▸ EXERCISE AIM
Extract the lines between "Where should I click to: Click the download" and "Where should I click to: Click the Grupper: label?", inclusive, and copy them word for word.

▸ ENTRIES SUPPLIED
☆ ☆ ☆ ☆

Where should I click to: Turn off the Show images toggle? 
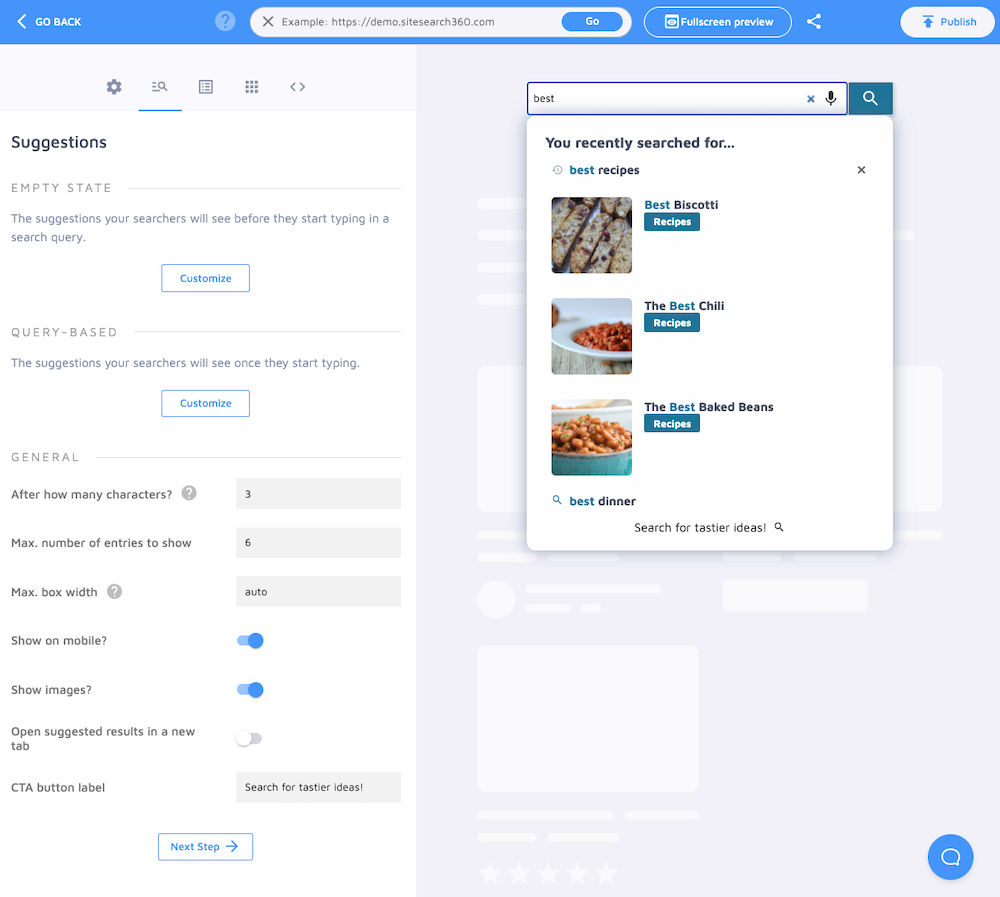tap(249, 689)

☆ ☆ ☆ ☆

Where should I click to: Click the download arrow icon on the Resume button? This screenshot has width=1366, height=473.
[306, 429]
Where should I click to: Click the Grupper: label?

☆ ☆ ☆ ☆

▸ OUTPUT FOR THIS TASK
Where should I click to: Click the download arrow icon on the Resume button? This screenshot has width=1366, height=473.
[306, 429]
Where should I click to: Click the Grupper: label?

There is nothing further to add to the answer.